A group of people in a conference room working.

While employers and society as a whole don’t always recognize the strengths of the introverts among us, our more-quiet counterparts often bring more to the table that what may initially meet the eye.

Oftentimes more reserved and less likely to get involved in the acrobatics of social climbing, introverts have been proven to be better listeners, less motivated by ego, and incredibly capable of independent work, all of which are critical skills for nonprofit professionals.

This is why, if you fall somewhere along the spectrum of introversion, it’s still important to make sure your ideas are heard, even if you find it pushes you out of your comfort zone. Here are five ways to make sure that you’re ready for those situations when you may find yourself feeling a bit stretched as an introvert.

1. If you have time to prep, organize your goals

As an introvert, you likely feel that you do your best work when you have had ample time to to process your thoughts. But this can be a little difficult in the meeting room, where conversation can move quickly, leaving you feeling a bit frazzled. Combat this by planning ahead.

Before your meeting, use a notebook to outline what you want to achieve during your conversation. This can be as simple as remembering to ask a particular question, or as lengthy as raising an issue with your team or donor. Preempt what they might say in response, and jot down your answers, with any research or key figures you may need.

Keep your notebook close by during your meeting, and refer to it to keep yourself focused. This can help prompt you to contribute, and to feel more confident in doing so.

2. Be the first time chime in

The beginning of a meeting can often be the best moment to share.

With the rest of your team still getting settled and warming up their brains, it’s unlikely you will have to fight to get a word in or worry about being interrupted, and you will have also pointed the conversation in a direction you have already prepared for. Then, when additional comments and questions are thrown into the mix, you will have already processed your thoughts on the topic at hand, and you’ll be able to answer more readily.

Speaking first allows you to reflect more throughout the rest of the meeting, as you will have made your mark with your opening words.

3. Ask questions instead of making statements

To get your point across in a way you may be more comfortable with, pose your idea as a question:

  • "Have we thought about increasing our blog word counts?"
  • "What do you think of resuming Facebook advertising this weekend?"
  • "Are we open to sending a monthly email to our volunteers as opposed to just quarterly updates?"

It may not be the most direct way of making sure your voice is heard, but if it means that you speak up instead of staying silent, it’s a tactic worth considering.

4. Use a notebook

If you get overwhelmed with the quick back-and-forth ideas meetings usually create, don’t withdraw. Instead, channel your energy by jotting down the ideas and thoughts you hear from your colleagues. Many of us process information better when we are writing by hand.

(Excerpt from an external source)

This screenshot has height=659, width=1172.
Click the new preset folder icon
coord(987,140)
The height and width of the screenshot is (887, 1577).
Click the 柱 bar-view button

As an introvert, it can be difficult to do your best thinking in these types of loud or stimulating situations, but writing is said to help us focus better. This means less time being distracted and overwhelmed, and more time putting your mind to the task at hand.

Even if you do not get your point across this time, using a notebook means that you have the benefit of having a record of thoughts to review before your next meeting and make a point of voicing them early on.

5. Be reflective

Introverts are known for their thoughtfulness and keen reflective abilities, so bring that strength to the meeting room. As ideas are tossed out and different players offer their own take on the subject at hand, bring the conversation together, or better yet, pick out the elements you can see are missing.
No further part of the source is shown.